WHAT TO WORK ON: Gather every line of the records below that contains the word "dropdown", and copy each such line in full.

ENTRIES SHOWN:
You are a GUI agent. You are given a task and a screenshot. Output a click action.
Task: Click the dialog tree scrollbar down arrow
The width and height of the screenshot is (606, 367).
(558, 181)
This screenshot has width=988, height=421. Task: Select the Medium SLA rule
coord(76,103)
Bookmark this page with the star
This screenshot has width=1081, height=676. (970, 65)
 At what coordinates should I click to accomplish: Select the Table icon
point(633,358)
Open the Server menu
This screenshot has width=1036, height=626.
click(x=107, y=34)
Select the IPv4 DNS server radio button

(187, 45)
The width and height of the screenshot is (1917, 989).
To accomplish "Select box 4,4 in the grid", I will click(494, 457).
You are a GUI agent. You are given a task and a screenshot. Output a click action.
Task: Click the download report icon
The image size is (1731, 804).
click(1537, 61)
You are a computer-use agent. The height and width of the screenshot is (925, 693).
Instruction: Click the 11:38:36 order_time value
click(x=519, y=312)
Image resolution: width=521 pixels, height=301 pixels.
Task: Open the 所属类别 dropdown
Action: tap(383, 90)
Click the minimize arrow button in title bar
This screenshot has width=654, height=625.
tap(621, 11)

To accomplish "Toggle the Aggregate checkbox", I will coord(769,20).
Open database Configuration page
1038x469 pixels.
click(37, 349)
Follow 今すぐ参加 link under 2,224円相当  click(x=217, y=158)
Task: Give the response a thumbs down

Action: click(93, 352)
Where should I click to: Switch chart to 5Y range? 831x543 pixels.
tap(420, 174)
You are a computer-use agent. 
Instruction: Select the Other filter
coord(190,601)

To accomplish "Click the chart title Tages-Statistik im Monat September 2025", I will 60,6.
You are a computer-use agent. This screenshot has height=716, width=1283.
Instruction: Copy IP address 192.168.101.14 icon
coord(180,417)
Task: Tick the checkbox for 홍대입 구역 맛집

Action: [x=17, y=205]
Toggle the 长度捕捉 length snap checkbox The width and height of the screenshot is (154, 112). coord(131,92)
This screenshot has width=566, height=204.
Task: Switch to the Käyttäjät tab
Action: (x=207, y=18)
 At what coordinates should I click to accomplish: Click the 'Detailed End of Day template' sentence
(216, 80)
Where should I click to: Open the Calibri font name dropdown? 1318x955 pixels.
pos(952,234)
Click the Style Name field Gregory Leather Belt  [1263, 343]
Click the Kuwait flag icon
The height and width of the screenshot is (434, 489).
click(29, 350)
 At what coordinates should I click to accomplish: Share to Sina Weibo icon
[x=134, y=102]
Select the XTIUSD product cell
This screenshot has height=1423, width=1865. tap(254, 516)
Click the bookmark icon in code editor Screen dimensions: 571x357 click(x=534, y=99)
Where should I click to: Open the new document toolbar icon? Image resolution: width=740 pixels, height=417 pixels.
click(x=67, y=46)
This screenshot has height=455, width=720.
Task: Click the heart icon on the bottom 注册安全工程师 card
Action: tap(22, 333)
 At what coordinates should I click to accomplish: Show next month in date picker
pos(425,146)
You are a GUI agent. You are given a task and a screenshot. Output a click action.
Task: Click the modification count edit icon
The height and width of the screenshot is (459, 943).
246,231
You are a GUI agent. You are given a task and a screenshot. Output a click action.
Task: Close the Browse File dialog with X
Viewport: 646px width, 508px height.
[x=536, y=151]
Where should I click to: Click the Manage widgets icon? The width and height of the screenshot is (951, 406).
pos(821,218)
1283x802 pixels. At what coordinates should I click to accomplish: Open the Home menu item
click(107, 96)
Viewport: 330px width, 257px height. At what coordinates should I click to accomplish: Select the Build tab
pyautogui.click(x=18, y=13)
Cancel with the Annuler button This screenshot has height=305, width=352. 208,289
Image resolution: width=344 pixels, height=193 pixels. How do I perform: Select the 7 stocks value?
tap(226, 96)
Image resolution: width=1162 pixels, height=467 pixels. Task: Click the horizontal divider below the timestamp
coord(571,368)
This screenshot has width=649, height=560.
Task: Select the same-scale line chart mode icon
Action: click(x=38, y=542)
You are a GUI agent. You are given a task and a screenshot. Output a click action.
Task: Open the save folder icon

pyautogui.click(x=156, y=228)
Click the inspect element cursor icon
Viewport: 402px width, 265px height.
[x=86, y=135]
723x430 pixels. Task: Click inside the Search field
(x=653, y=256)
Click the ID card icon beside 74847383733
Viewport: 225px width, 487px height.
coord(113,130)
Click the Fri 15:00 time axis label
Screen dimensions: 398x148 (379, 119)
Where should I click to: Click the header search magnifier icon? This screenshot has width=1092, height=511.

RESULT:
Task: Open the 所属类别 dropdown
Where should I click to: Open the Calibri font name dropdown? 1318x955 pixels.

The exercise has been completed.